I recall that I liked the Turkey & Stuffing, but not really the particulars. It came with a translucent roe-like substance scattered on top (cranberries – deconstructed?). Anyway, whether owing to the fog of wine, war, or possibly distraction caused by something shiny, most details of this course elude me.
The Apple Pie was really, really tasty! Of course it was deconstructed, so it wasn't pie at all. The apple portion was ample (no DQ!) and had the spongy consistency of canned pears. I don't really remember how the caramel powder was implemented; maybe I was experiencing sensory overload. I do remember that Dana Huber came over and sat in the empty chair next to me at this point, so perhaps my distraction was justified. This course was served with the applejack brandy cocktail, which I thought was quite nice.
When the last dish was deconstructed and the plates cleared, chef came out and said a few words. Bravo chef! Aside from being a supremely talented chef, Matt Weirich is one of the nicest people I've ever met and I was happy for him. Yes, the dishes he sent out were artsy to my eye, yet they combined to make up one of the most interesting and satisfying culinary experiences ever for me.

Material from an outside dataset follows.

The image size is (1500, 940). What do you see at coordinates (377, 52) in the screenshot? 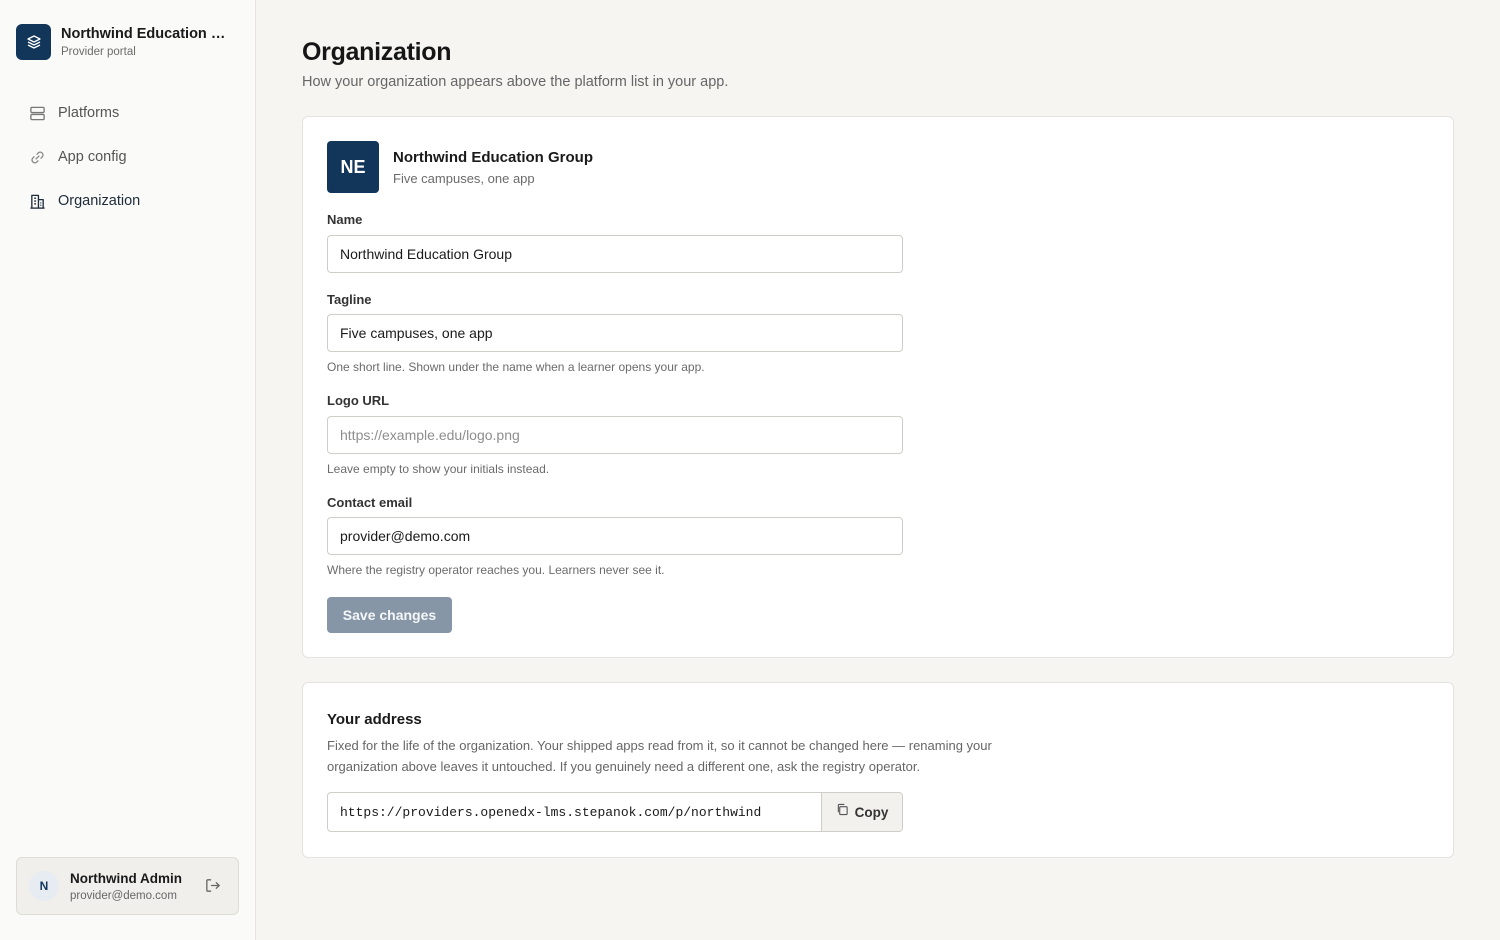
I see `page-title: Organization` at bounding box center [377, 52].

Chef ended up at our table as did a substantial bowl of the pistachio pralines. Roger capped off his evening with a glass of Huber's Knobstone Reserve Port, and Angie brought me my favorite Willet's Vintage bourbon straight up. Judy and I shared the Vintage and the pralines as we peppered Matt with questions about the dishes. This all was so much more than I'd hoped for, and now I know that the Huber winery crafts wines far better than I can truly appreciate. I also know that no matter what you call it, dinner provided by a chef of Matt's quality is a wondrous thing.
Thank you, Roger and Diana, for taking pity on me and sharing your table and friends. Cheers!